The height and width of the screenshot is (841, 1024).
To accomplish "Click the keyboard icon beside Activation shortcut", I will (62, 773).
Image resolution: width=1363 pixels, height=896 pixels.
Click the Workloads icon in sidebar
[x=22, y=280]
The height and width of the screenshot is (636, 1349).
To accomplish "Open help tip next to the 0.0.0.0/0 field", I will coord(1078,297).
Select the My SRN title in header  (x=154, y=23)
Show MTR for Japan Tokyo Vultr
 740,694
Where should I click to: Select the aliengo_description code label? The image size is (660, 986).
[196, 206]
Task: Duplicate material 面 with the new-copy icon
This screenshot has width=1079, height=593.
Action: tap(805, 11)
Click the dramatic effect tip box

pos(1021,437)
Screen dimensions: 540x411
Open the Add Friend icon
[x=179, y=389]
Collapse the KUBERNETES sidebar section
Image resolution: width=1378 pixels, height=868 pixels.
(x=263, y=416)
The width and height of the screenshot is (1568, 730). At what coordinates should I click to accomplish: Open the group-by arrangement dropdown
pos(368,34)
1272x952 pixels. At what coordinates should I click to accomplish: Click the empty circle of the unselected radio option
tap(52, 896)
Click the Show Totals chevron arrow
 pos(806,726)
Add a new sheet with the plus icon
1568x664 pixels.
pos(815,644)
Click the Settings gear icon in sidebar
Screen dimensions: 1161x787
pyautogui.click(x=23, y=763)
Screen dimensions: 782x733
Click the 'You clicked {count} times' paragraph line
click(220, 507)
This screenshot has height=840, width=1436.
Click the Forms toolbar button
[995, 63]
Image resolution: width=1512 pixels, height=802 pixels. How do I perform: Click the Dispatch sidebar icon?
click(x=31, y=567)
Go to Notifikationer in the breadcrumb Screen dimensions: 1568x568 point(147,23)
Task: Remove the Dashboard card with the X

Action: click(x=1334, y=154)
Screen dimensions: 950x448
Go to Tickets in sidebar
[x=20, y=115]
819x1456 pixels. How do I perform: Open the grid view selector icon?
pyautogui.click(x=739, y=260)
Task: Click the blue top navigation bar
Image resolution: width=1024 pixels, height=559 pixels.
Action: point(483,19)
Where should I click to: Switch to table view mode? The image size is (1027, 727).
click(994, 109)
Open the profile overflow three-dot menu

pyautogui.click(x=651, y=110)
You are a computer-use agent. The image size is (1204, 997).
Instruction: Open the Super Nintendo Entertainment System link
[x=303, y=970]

◆ **Assigned task**: Across the whole listing above, find every line with the string "will" and copy it.

◆ **Result of the task**:
To accomplish "Click the keyboard icon beside Activation shortcut", I will (62, 773).
To accomplish "Open help tip next to the 0.0.0.0/0 field", I will coord(1078,297).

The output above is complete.